• Source excerpt:
%%
From 3788f8e298d40fa2a03e4009ce97065cdd1a9579 Mon Sep 17 00:00:00 2001
From: Eric Biggers <ebiggers@google.com>
Date: Thu, 6 Dec 2018 14:21:59 -0800
Subject: crypto: adiantum - adjust some comments to match latest paper
MIME-Version: 1.0
Content-Type: text/plain; charset=UTF-8
Content-Transfer-Encoding: 8bit

The 2018-11-28 revision of the Adiantum paper has revised some notation:

- 'M' was replaced with 'L' (meaning "Left", for the left-hand part of
  the message) in the definition of Adiantum hashing, to avoid confusion
  with the full message
- ε-almost-∆-universal is now abbreviated as ε-∆U instead of εA∆U
- "block" is now used only to mean block cipher and Poly1305 blocks

Also, Adiantum hashing was moved from the appendix to the main paper.

To avoid confusion, update relevant comments in the code to match.

Signed-off-by: Eric Biggers <ebiggers@google.com>
Signed-off-by: Herbert Xu <herbert@gondor.apana.org.au>
---
 crypto/adiantum.c   | 35 +++++++++++++++++++----------------
 crypto/nhpoly1305.c |  8 ++++----
 2 files changed, 23 insertions(+), 20 deletions(-)

(limited to 'crypto/nhpoly1305.c')

diff --git a/crypto/adiantum.c b/crypto/adiantum.c
index ca27e0dc..e62e34f5 100644
--- a/crypto/adiantum.c
+++ b/crypto/adiantum.c
@@ -9,7 +9,7 @@
  * Adiantum is a tweakable, length-preserving encryption mode designed for fast
  * and secure disk encryption, especially on CPUs without dedicated crypto
  * instructions.  Adiantum encrypts each sector using the XChaCha12 stream
- * cipher, two passes of an ε-almost-∆-universal (εA∆U) hash function based on
+ * cipher, two passes of an ε-almost-∆-universal (ε-∆U) hash function based on
  * NH and Poly1305, and an invocation of the AES-256 block cipher on a single
  * 16-byte block.  See the paper for details:
  *
@@ -21,12 +21,12 @@
  *	- Stream cipher: XChaCha12 or XChaCha20
  *	- Block cipher: any with a 128-bit block size and 256-bit key
  *
- * This implementation doesn't currently allow other εA∆U hash functions, i.e.
+ * This implementation doesn't currently allow other ε-∆U hash functions, i.e.
%%
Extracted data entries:
%%
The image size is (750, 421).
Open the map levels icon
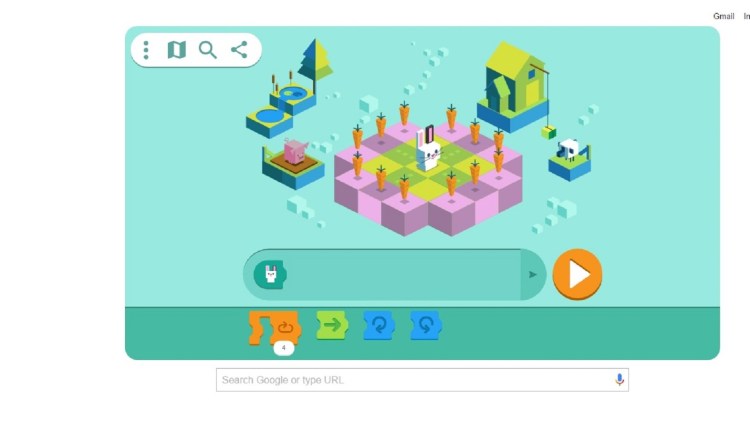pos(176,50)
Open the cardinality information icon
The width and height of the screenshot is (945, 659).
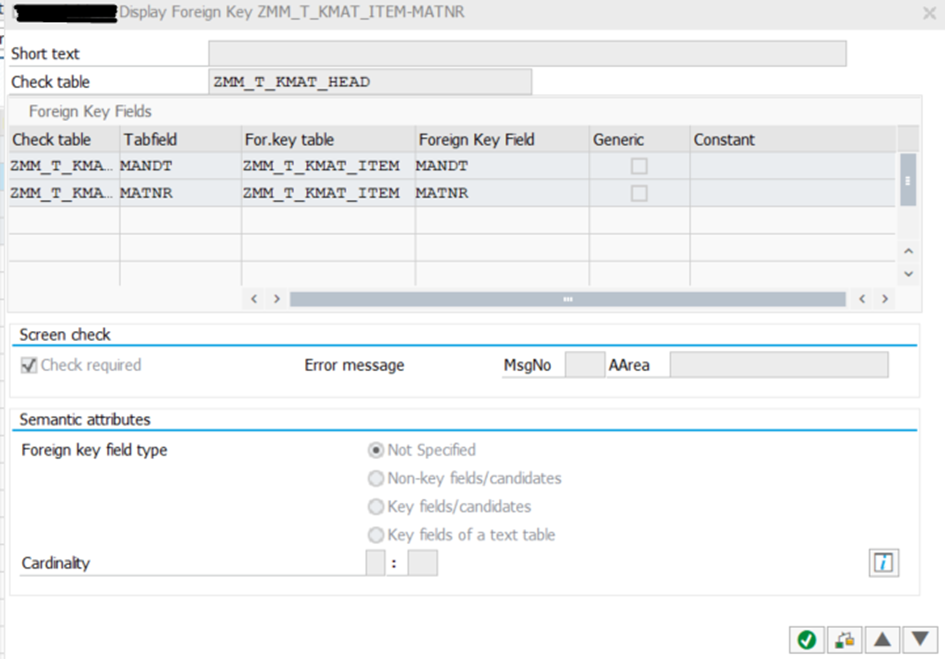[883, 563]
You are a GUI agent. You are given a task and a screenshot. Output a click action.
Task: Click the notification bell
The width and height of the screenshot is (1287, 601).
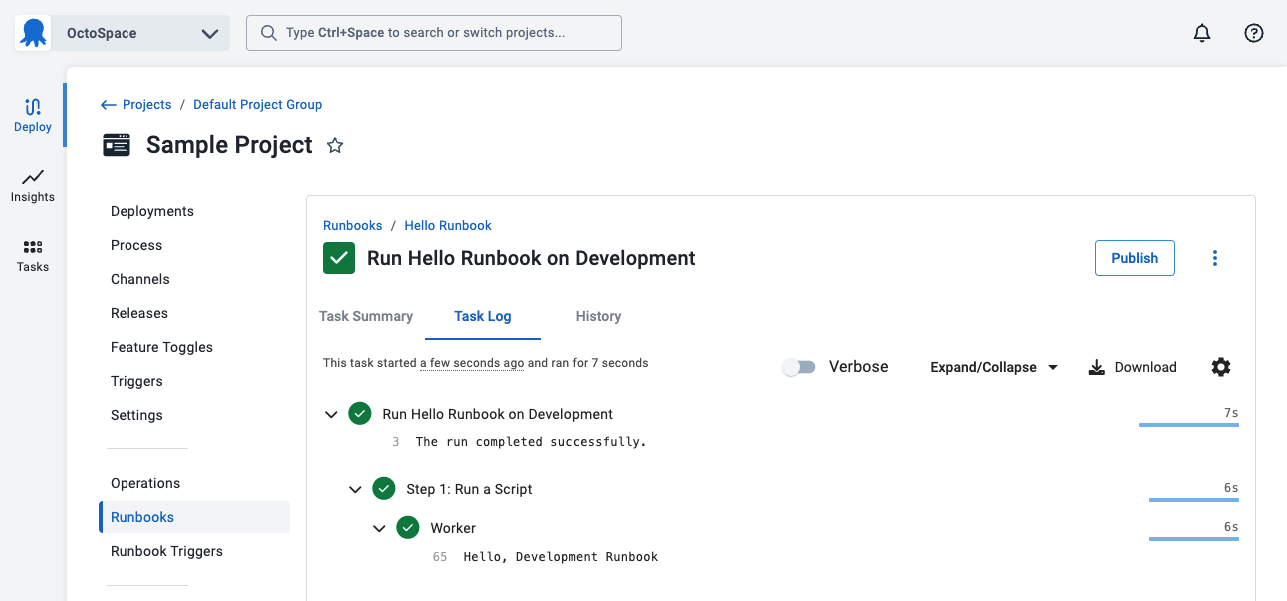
%%
• Written task: Please state which letter replaced 'M' in the definition of Adiantum hashing, according to the patch.

• Full answer: 'L', meaning "Left", for the left-hand part of the message.